Medicine Balls: Lessons from Leeds
First the good news. Data just released shows that survival rates for child heart surgery in the UK are as good as anywhere in the world, if not better. What’s more, no unit in the UK has a significantly higher death rate that the others. So why is the NHS in England considering cutting the number of units from ten to seven? Why all the fuss about Leeds? And why are we not praising and celebrating child heart surgery teams for the incredibly difficult work they do under enormous pressure and scrutiny?
The answers are all related. The most recent data is all the more miraculous in that some of the smaller units have only 2 or 3 permanent surgeons who work ridiculous hours and are heavily reliant on locums, mostly overseas, to cover leave and sickness. The low death rates are as much to do with the pre and postoperative care as the surgery itself. This requires adequate numbers of skilled staff such as cardiologists, anaesthetists and specialist nurses, and highly sophisticated imaging equipment. At present, many units operate with a bare minimum of staff and suboptimal equipment, and sometimes operations are cancelled because there are unsafe staffing levels. Staff are under so much stress that turnover of nurses is high and paediatric surgery is not seen as a popular career option. At least two talented consultant heart surgeons left the UK in the last year.
The reorganization into fewer, larger, better staffed and equipped units is vital to reduce the stress on staff, make the training of future surgeons viable and make the outcomes even better (Eyes passim ad nauseum). Unlike adult heart surgery, where the range of operations is limited, child heart surgery is so varied and complex that a newly qualified consultant needs the supervision and wisdom of a senior colleague at hand for the first 5 years to master the full range of procedures required. In the current system, with too few experienced surgeons per unit, training is suffering, hence the reliance on overseas locums to plug the gaps. And money is so tight in the NHS that units are not given the resources to have their data independently collected, completed and verified in a timely way, particularly as the specialty has been in limbo for so long, awaiting the results of the review. Corners are being cut in the name of safety.
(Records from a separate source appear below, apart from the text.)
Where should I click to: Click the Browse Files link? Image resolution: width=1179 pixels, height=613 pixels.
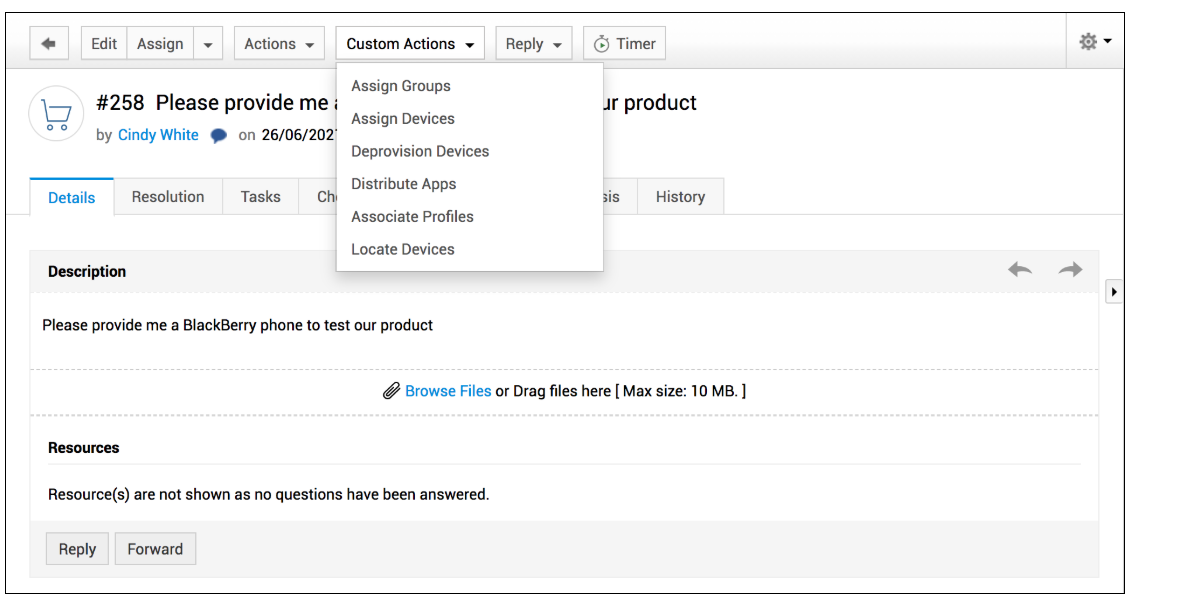(x=448, y=391)
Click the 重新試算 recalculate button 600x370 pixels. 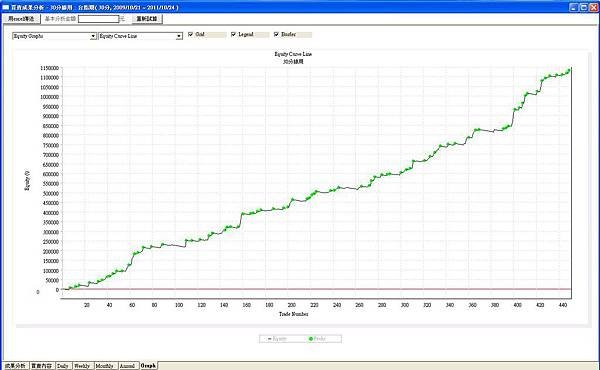click(x=147, y=19)
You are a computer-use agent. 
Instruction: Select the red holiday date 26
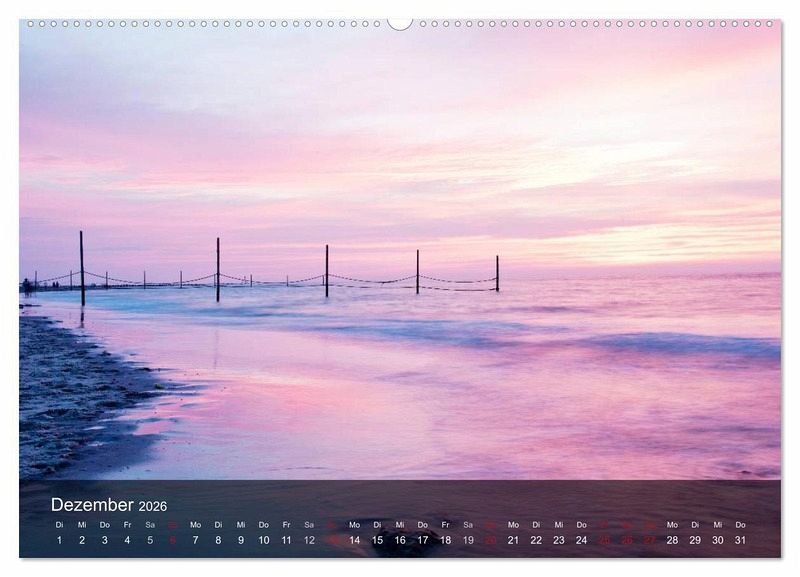click(x=627, y=540)
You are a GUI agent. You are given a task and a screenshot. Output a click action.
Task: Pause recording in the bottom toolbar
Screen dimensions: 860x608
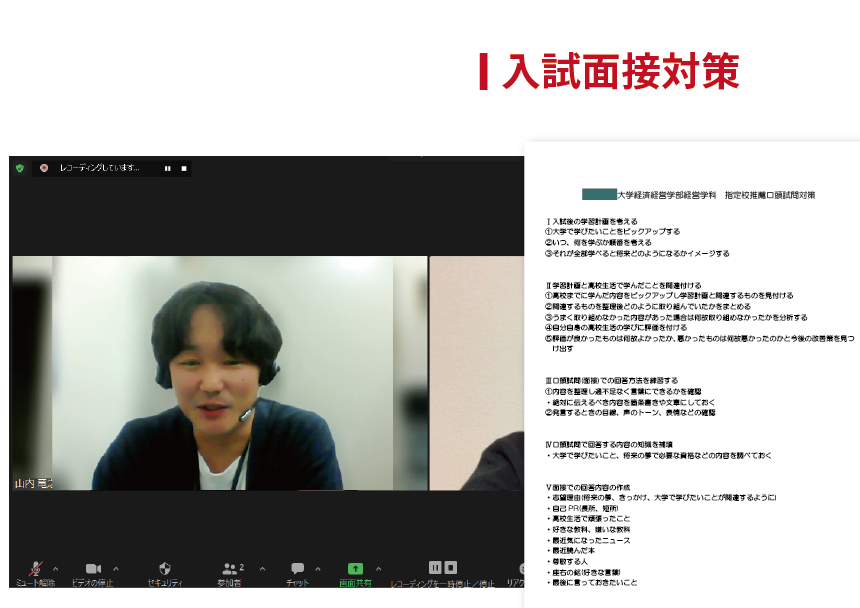click(435, 567)
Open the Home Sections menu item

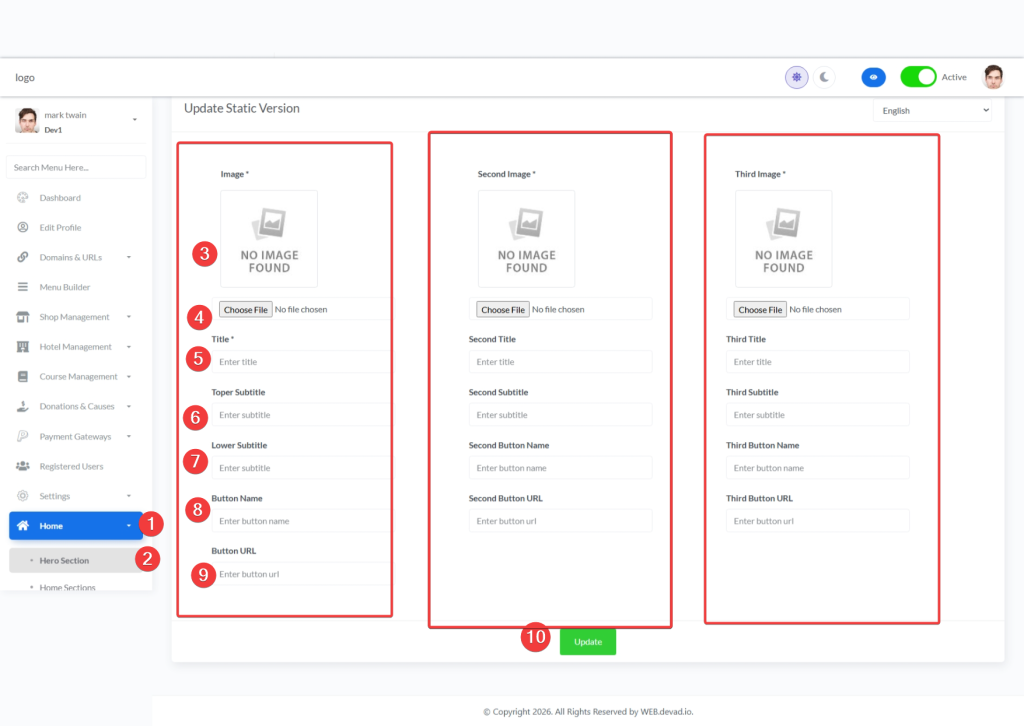click(x=67, y=587)
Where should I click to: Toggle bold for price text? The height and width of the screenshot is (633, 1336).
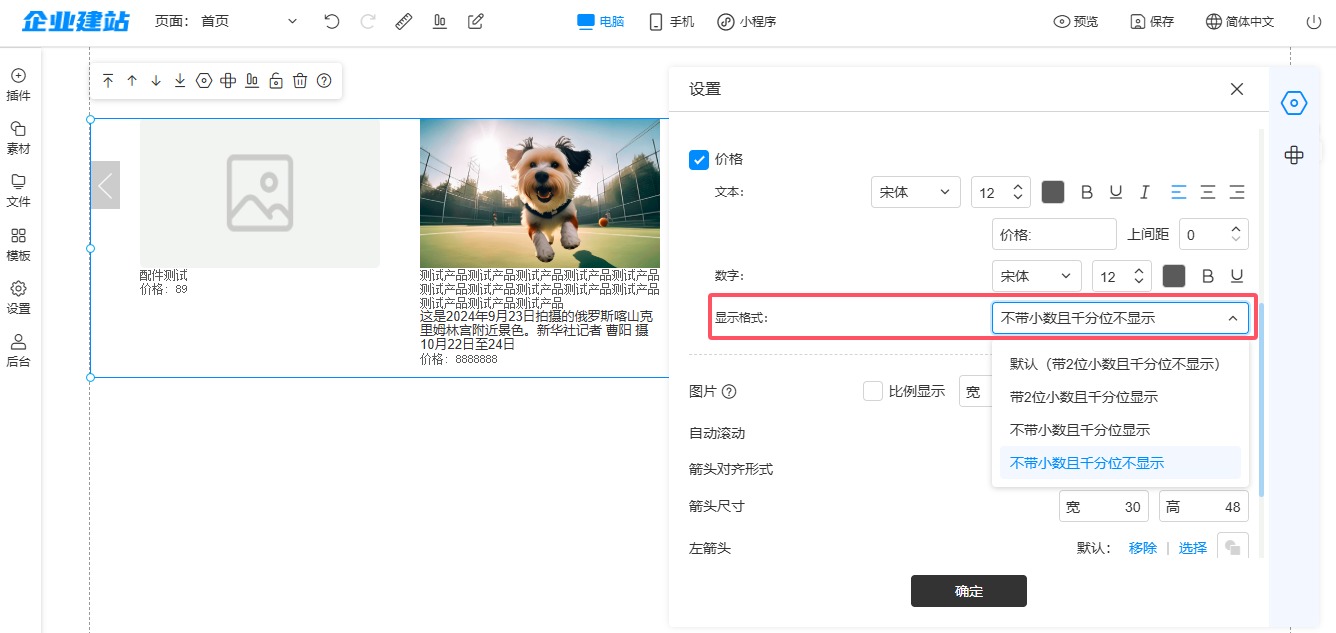(x=1087, y=192)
Everyone who works in paediatric cardiac surgery knows this, every unit signed up to a reduction in the overall number but when specific units were outlined for closure, some have backtracked and the Safe and Sustainable process has been derailed by its own incompetence and by internecine fighting between units and their supporters (relatives, MPs and the press). Supporters in Leeds won a High Court case to have the closure of the unit reconsidered because the Safe and Sustainable review team failed to submit all its data to the public consultation. Shortly afterwards surgery at Leeds was suspended ironically, as it turned out, because Leeds itself had submitted incomplete data.
Could the Leeds circus have been handled better? The stress on staff has been
enormous, with some in tears. Hardly conducive to a safe operating culture now that surgery has resumed. In a safety culture, a ‘no blame’ suspension of services is entirely appropriate given the concerns raised not just by the data but by clinicians and parents. This should be happening all the time in the NHS, but not as a big media circus to very publically show how the NHS has toughened up since Mid Staffs and Bristol.
In a safe culture, heart surgery units would be obliged to submit all their data or simply not be commissioned. They would be fully aware of how the data was being analysed to reflect the complexity and risks of different procedures, and they would know and accept precisely what investigations would automatically ensue, in a calm measured way, should the data trigger an alarm. The report and its conclusions would then be put into the public domain.
Bruce Keogh, the Clinical Director of NHS England, has argued that this is exactly what he did on hearing that provisional data showed Leeds had double the mortality of other units. In a unit treating 350 babies and children, there would be an average of 10 deaths a year. If there really has been 20 deaths a year in Leeds for the last few years, Keogh – a heart surgeon – should have known about it long before. It was always more likely that the problem was incomplete data, but in being seen to have put safety first so publically, Keogh has conveniently holed Leeds below the waterline before the final decision on closures is made.
Perhaps, with the derailing of the Safe and Sustainable review, this was the only way to get the specialty to see sense and force through the centralisation of surgery. Keogh will swat away the calls to step down by Leeds MPs, but the lack of trust in NHS England under David Nicholson remains. Keogh has pledged his loyalty to Nicholson, despite his role in the Mid Staffs scandal, and has now said he would allow his own child to have heart surgery in Leeds. Meanwhile, Professor Sir Roger Boyle, director of the National Institute for Clinical Outcomes Research, has said he would not. Keogh called on Boyle to resign, and he has. NHS England is already committed to publishing outcomes for individual consultants in ten surgical specialties by the end of the summer. NHS staff are not convinced this will be done fairly, and without risk of media crucifixion. Such sensitive data data needs to be explained to the public and staff by gifted communicators who are trusted. Nicholson is beyond repair, and Keogh has much work to do.